# String server



## A. S. Hansen (Aug 7, 2007)

I would like to see that in action. Any way of a video being done?


----------



## tntone (Aug 13, 2006)

works really well,,, spin the wheel,,, spin the wheel :RockOn: one easy spin of the wheel rotates the server 10 to 15 rounds,, takes no - time to serve the single cam mathews with roller gaurds..


----------



## Virginia Archer (Mar 18, 2007)

Thats Really Cool! Someone was definately useing their head!!


----------



## Lerie (Aug 23, 2002)

Any chance on providing some details or blueprint?


----------



## Dthbyhoyt (Dec 4, 2004)

Thats awsome ..


----------



## WIHoyt (Nov 22, 2004)

How do you control the string from twisting while the server is spinning with the arms as long as they are?


----------



## tntone (Aug 13, 2006)

under 400lbs of tension ive never had a problem with that...


----------



## TN ARCHER (Jan 31, 2007)

What / how did you mount the wheel to the channel with that allows the string to go through the center? I have been looking for a faster way to serve, this would work great and be cheap to make.


----------



## steyrsdad (Nov 30, 2008)

*ttt*

ttt


----------



## nuts&bolts (Mar 25, 2005)

TN ARCHER said:


> What / how did you mount the wheel to the channel with that allows the string to go through the center? I have been looking for a faster way to serve, this would work great and be cheap to make.

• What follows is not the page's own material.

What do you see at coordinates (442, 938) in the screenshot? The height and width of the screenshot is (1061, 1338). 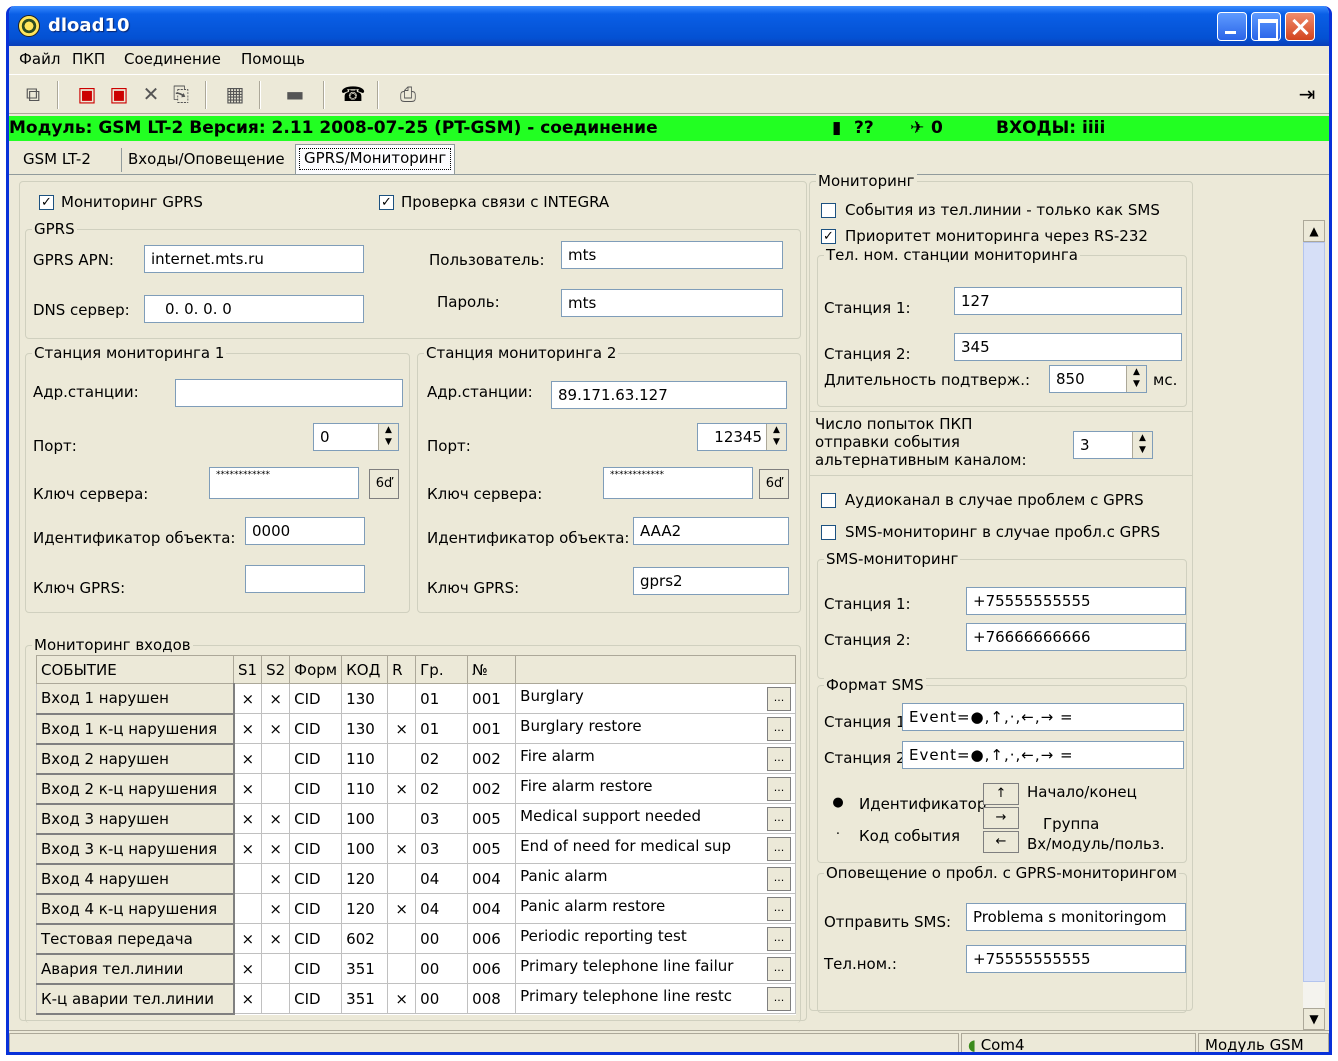 I see `table-cell-gr: 00` at bounding box center [442, 938].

Looks like he drilled out the center of a threaded rod
with a drill press.


----------



## neednew1 (Jan 7, 2006)

Gotta love it! Simple, so simple.


----------



## Washi (Jan 23, 2005)

Oooh I likey. I'm definitely bookmarking this.


----------



## ksm23 (Jun 1, 2002)

to tntone
creative idea, congrat,
suggestion: why not dispense with the b-server, find a way to fix the serving material on the wheel.


----------



## tntone (Aug 13, 2006)

working on a sewing machine motor to mount and control the speed by foot...:thumbs_up.....


----------



## aussiearcher (May 22, 2002)

tntone said:


> HOMEMADE STRING SERVER... FREE STICK OF CHANEL IRON,, BOLT,, NUTTS,, WHEEL FOR HAND TRUCKS,, WORKS GREAT!!!! =



how come i can't view this picture anymore:embara:


----------



## Gary K (Nov 28, 2008)

aussiearcher said:


> how come i can't view this picture anymore:embara:


+1... hadn't seen before and am quite interested!


----------



## dwagoner (Sep 27, 2007)

TONY repost that pic for us baby!!!!! i wanna see!!! its not a pic of Daniel holding a spool of serving and you wrapping the string around him is it?? LOL


----------



## atjunkie (Jul 18, 2006)

Gary K said:


> +1... hadn't seen before and am quite interested!


+2 missed it


----------



## groved (Sep 3, 2007)

atjunkie said:


> +2 missed it


Yeah dude, don't leave me hang'n


----------



## Martin Hunter (Mar 16, 2008)

I don't see it either.


----------



## tntone (Aug 13, 2006)

dont know what happened..... ill get some more pics on in alittle bit....


----------



## aussiearcher (May 22, 2002)

ttt


----------



## Zirish (Dec 27, 2008)

still interested in seeing a pic of this!!!


----------



## codyhockenbrock (Aug 24, 2012)

Can't see very interested! 


Sent from my iPhone using Tapatalk


----------



## CodyGabhart (Jan 16, 2017)

Do you have any pictures that you can post? This sounds pretty awesome


----------



## bigfoot522 (Jan 27, 2013)

I been watching this thread. Still no pictures.
Not even a go jump in the lake?


----------



## jogr (Oct 2, 2010)

I PMd the OP and he was kind enough to send photos. Here you go.


----------



## jogr (Oct 2, 2010)




----------



## jogr (Oct 2, 2010)




----------



## jogr (Oct 2, 2010)

He used the motor and foot control from an old sewing machine.


----------



## disco stu (Nov 16, 2012)

Awesome-thanks for posting those up!!


----------



## Thumbs (Sep 8, 2013)

Great design! Thanks for sharing


----------